# [AUFGABENBESCHREIBUNG]
Schreiben Sie aus dem Textausschnitt über Bergläufe die Passage von „Ohne Regenjacke läuft“ bis einschließlich „vor dem Start beweisen.“ wortgetreu ab.

╭─ TEXTAUSSCHNITT

Und dazu gehört eben auch, zurückstecken zu können, wenn es die Witterungsverhältnisse oder die eigene Leistungsfähigkeit erfordern. "Der gesunde Menschenverstand wäre, soweit vorhanden, ein guter Ratgeber gewesen. Mancher Flachlandtiroler verfügt allerdings nicht über die einschlägigen Erfahrungen im Hochgebirge", kritisiert Steffny.

Mehr Sinn für Realismus könne Läuferdramen wie auf der Zugspitze verhindern. "Als früherer Spitzensportler, bin ich der Letzte, der persönliche Grenzgänge verneinen würde. Aber wenn, dann bitte ohne den gesunden Menschenverstand und das Hirn auszuknipsen", meint Steffny. Schließlich sei es nicht Sinn des Sports, seine Gesundheit dem Endorphin- oder Höhenrausch zu opfern.

Ohne Regenjacke läuft keiner los

Um ernsthafte Zwischenfälle möglichst zu vermeiden, haben die Veranstalter des Ultra-Trail am Mont Blanc klare Regeln aufgestellt. Jeder, der auf die Extremdistanz gehen will, muss ein ärztliches Attest vorweisen und über Qualifikationsläufe seine Fitness schon vor dem Start beweisen.

Dass Teilnehmer wie beim Zugspitzlauf mit ärmellosem Läufer-Shirt und kurzer Hose im Schneesturm stehen, sollte in Chamonix nicht vorkommen. Jeder Teilnehmer muss einen Rucksack mit einer wasserundurchlässigen Jacke, eine mindestens knielange Hose, Schirmmütze oder Stirnband, Verpflegung, Wasser, zwei Stirnlampen, eine Signalpfeife und eine Überlebensdecke mit sich führen.

Zusätzlich empfehlen die Organisatoren vom Laufclub "Trailers du Mont Blanc" Handschuhe und warme Kleidung für den Fall eines Kälteeinbruchs. Aber wenigstens der sollte den Läufern bei ihrer Tour der Leiden am Wochenende erspart bleiben. Der Bergwetterbericht verspricht Sonne und eine Nullgradgrenze um die 4000 Meter.

╰─
╭─ BEREITGESTELLTES MATERIAL

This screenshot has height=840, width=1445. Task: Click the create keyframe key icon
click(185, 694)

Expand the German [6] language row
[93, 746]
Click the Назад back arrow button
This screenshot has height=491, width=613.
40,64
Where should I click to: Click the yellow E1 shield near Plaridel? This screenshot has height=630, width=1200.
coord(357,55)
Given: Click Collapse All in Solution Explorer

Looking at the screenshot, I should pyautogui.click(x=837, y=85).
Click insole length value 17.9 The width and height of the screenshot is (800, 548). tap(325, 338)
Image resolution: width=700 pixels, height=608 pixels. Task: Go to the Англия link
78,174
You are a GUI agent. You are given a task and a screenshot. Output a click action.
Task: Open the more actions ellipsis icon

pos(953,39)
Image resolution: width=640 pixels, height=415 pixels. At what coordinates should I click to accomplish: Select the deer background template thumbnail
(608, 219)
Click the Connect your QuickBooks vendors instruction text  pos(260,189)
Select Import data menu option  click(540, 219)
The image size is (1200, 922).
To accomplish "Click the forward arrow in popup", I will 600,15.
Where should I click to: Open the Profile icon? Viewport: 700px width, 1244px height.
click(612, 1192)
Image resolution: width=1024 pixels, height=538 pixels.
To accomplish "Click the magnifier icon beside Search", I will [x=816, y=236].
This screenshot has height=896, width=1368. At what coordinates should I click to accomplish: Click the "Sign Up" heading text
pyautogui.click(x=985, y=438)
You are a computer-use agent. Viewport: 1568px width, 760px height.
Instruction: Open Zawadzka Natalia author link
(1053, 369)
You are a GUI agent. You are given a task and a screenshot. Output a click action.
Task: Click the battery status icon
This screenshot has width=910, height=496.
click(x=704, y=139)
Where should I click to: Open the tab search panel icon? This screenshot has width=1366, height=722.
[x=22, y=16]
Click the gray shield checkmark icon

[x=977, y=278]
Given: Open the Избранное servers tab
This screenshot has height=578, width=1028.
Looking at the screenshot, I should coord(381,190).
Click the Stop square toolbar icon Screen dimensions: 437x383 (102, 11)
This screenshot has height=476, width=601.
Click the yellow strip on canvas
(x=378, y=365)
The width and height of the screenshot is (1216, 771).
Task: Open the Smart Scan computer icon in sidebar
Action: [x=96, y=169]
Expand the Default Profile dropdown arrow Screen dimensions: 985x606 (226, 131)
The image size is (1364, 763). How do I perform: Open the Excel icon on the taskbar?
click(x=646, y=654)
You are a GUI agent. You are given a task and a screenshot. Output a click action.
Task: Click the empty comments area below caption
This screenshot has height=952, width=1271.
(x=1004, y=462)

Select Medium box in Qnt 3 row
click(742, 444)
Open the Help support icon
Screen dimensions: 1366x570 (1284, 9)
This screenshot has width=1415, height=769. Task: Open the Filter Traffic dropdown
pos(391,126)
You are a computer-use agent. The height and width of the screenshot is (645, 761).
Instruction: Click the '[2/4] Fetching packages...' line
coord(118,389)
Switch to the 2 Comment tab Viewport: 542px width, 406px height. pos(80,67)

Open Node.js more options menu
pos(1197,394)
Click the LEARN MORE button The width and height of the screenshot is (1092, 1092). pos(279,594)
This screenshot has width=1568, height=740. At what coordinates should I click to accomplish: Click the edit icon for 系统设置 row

╰─

# [AUSGABE]
Ohne Regenjacke läuft keiner los

Um ernsthafte Zwischenfälle möglichst zu vermeiden, haben die Veranstalter des Ultra-Trail am Mont Blanc klare Regeln aufgestellt. Jeder, der auf die Extremdistanz gehen will, muss ein ärztliches Attest vorweisen und über Qualifikationsläufe seine Fitness schon vor dem Start beweisen.